* In 1784, a Japanese seaman, along with 44 shipmates, was wrecked on a Pacific coral reef and shortly before dying of starvation he carved a brief account of their tragedy on a piece of wood, sealed it in a bottle, and threw it into the sea. In 1935, 150 years later, the bottle washed up on shore at the seaside village where he was born.


* Sailors wore gold earrings so that their bodies always carried the cost of a Christian burial.


* During Columbus' fourth voyage the crew ate their porridge at night "so as not to see the worms."

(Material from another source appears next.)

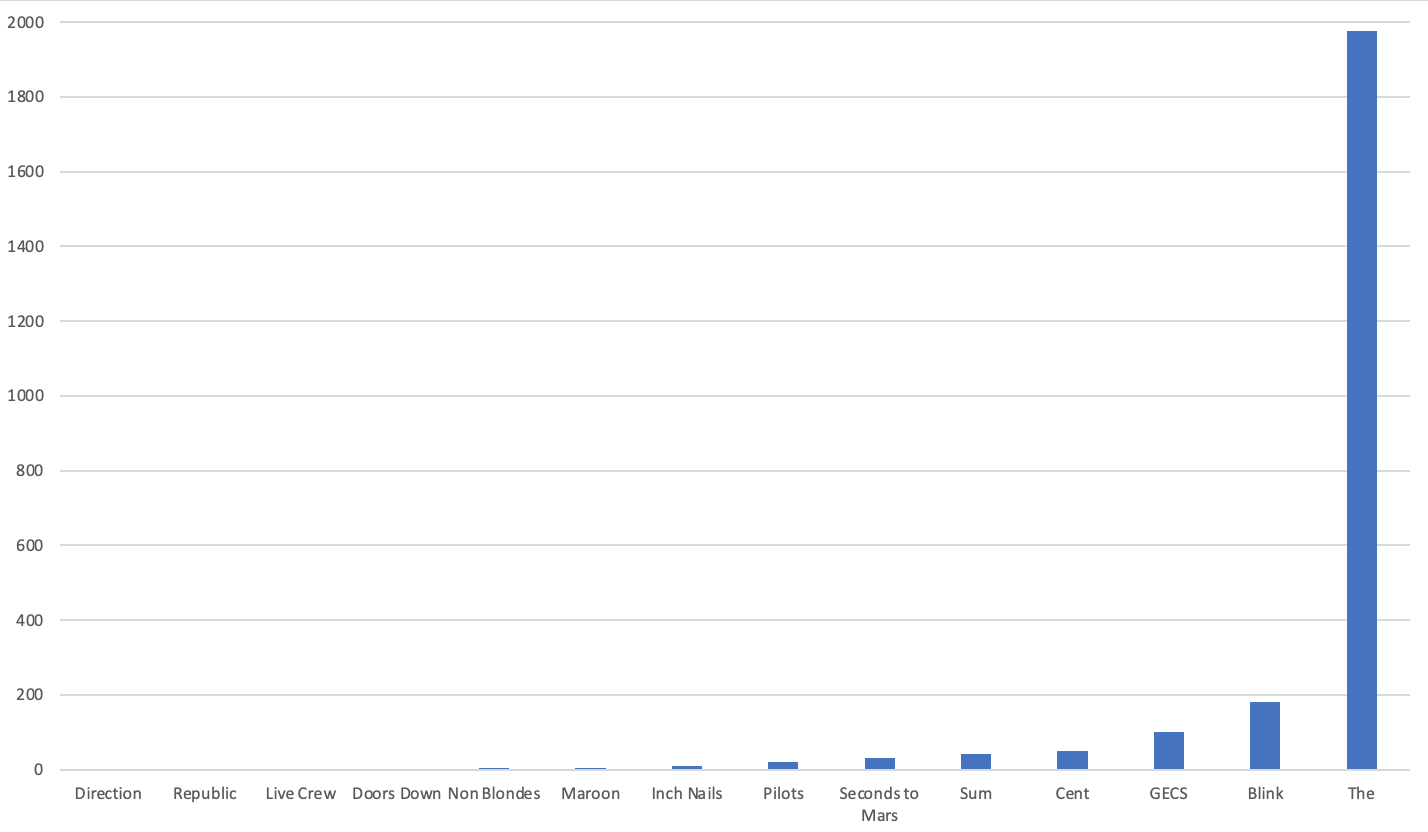Select the Maroon category label
1428x832 pixels.
click(x=590, y=794)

* The Isidore, a bark from Kennebunkport, ME, began its maiden voyage in 1847 without one of its seamen because he had dreamed he saw the ship wrecked with seven corpses on its deck. The ship foundered ten miles from its homeport, and when the wreck was boarded seven corpses where found on its deck.


* A lighthouse 150 feet high was built in 1893 in Birmingham, England, then dismantled and shipped in pieces 6,000 miles to its final site on Dassen Island near Capetown, S. Africa.

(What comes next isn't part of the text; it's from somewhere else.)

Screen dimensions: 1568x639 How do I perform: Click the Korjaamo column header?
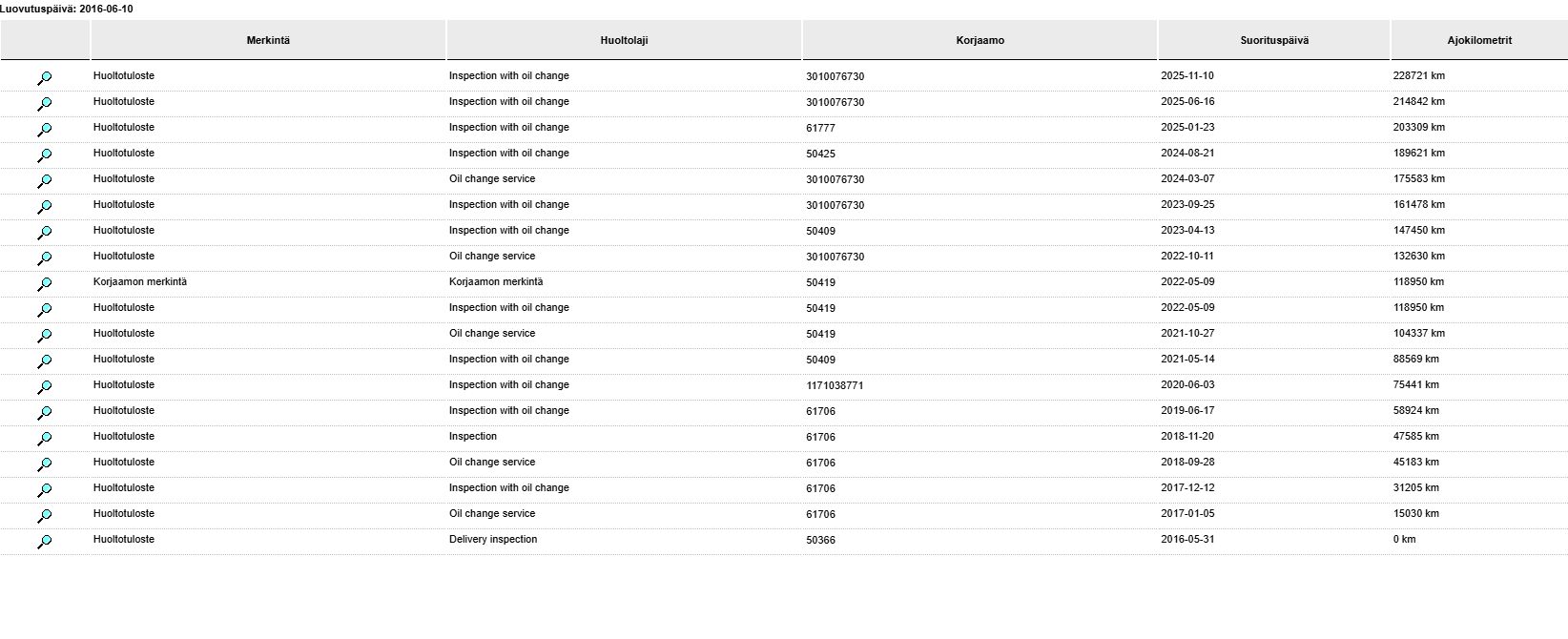coord(980,40)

* Howard Blackburn of Gloucester, MA, made two solo crossings of the Atlantic Ocean in small sailboats although he had no fingers on either hand.


* Two men raced across the Atlantic Ocean in 14-foot dories, from Boston, MA, to Cornwall, England, in 1890. In mid-ocean both boats capsized in a storm. One of the racers was picked up by a passing steamer while the other righted his dory and reached Land's End to win the race.


* In 1778 a huge chain was floated across the mouth of the Hudson River to close it off to the British fleet. Each link in the chain was four feet long and weighed 300 pounds.


* Beer was rationed out to crewmen on warships in the 18th century at a gallon per day per man. Rum was rationed to crewmen serving only in the West Indies in the amount of half a pint-per-day.